Corymbia leichhardtii, commonly known as rustyjacket, Leichhardt's rustyjacket, or yellow jacket, is a species of tree that is endemic to Queensland. It has rough, tessellated bark on the trunk and branches, lance-shaped or curved adult leaves, flower buds in groups of seven, white flowers and barrel-shaped, urn-shaped or shortened spherical fruit.

==Description==
Corymbia leichhardtii is a tree that typically grows to a height of 15-18 m and forms a lignotuber. It has rough, tessellated, thick, soft, pale brown to yellow-brown or orange on the trunk and branches. Young plants and coppice regrowth have more or less round to egg-shaped or triangular leaves that are 65-165 mm long and 25-70 mm wide and petiolate. The adult leaves are thin, the same shade of dull, grey-green on both sides, lance-shaped or curved, 105-245 mm long and 10-38 mm wide on a petiole 10-36 mm long. The flower buds are arranged on the ends of branchlets on a branched peduncle 6-25 mm long, each branch of the peduncle with seven buds on pedicels about 4 mm long. Flowering occurs between January and March and the flowers are white. The fruit is a woody barrel-shaped, urn-shaped or shortened spherical capsule 8-15 mm long and 7-13 mm wide with the valves enclosed in the fruit.

==Taxonomy and naming==
Rustyjacket was first formally described in 1906 by Frederick Manson Bailey in 1906 in the Queensland Agricultural Journal as Eucalyptus leichhardtii. In 1995, Ken Hill and Lawrie Johnson changed the name to Corymbia leichhardtii. The specific epithet (leichhardtii) honours the explorer Ludwig Leichhardt.
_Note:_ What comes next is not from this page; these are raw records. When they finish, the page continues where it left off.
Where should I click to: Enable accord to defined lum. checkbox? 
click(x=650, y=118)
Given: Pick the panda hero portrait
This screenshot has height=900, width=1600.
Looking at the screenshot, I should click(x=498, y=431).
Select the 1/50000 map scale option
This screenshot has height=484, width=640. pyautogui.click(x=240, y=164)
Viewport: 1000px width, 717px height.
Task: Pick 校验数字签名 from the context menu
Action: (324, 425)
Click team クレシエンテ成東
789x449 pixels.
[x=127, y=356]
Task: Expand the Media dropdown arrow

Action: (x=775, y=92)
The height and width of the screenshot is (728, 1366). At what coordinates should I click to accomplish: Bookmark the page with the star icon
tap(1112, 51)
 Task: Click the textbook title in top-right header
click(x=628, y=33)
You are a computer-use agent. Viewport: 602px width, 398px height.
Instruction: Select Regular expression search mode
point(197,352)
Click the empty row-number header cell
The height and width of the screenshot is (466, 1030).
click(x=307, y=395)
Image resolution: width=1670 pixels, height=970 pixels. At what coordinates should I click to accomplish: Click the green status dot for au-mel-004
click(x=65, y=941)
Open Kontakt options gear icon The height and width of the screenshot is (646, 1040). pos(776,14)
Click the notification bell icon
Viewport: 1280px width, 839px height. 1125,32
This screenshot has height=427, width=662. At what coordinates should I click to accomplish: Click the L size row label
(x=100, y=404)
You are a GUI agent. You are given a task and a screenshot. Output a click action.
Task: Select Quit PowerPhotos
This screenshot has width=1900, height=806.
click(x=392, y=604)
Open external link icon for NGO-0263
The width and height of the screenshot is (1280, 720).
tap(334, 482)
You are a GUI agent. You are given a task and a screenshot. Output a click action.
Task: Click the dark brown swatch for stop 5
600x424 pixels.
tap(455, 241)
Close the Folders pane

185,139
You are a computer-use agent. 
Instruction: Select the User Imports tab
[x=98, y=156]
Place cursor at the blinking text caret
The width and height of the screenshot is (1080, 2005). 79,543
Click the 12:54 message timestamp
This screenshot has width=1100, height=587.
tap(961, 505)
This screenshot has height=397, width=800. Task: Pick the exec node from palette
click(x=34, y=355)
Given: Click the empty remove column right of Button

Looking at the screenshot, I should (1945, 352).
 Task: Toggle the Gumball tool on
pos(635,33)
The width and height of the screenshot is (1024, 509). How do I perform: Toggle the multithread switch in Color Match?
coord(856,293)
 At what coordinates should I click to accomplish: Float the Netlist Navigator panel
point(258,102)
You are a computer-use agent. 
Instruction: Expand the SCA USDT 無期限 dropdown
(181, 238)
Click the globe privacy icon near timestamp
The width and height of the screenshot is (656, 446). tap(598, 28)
==Distribution and habitat==
Corymbia leichhardtii has a range stretching from Mareeba in North Queensland south to Salvator Rosa National Park in Central Queensland. It is found in tropical and subtropical sclerophyll woodlands and grows in sandy soils over sandstone.

==Conservation status==
This eucalypt is classified as of "least concern" under the Queensland Government Nature Conservation Act 1992.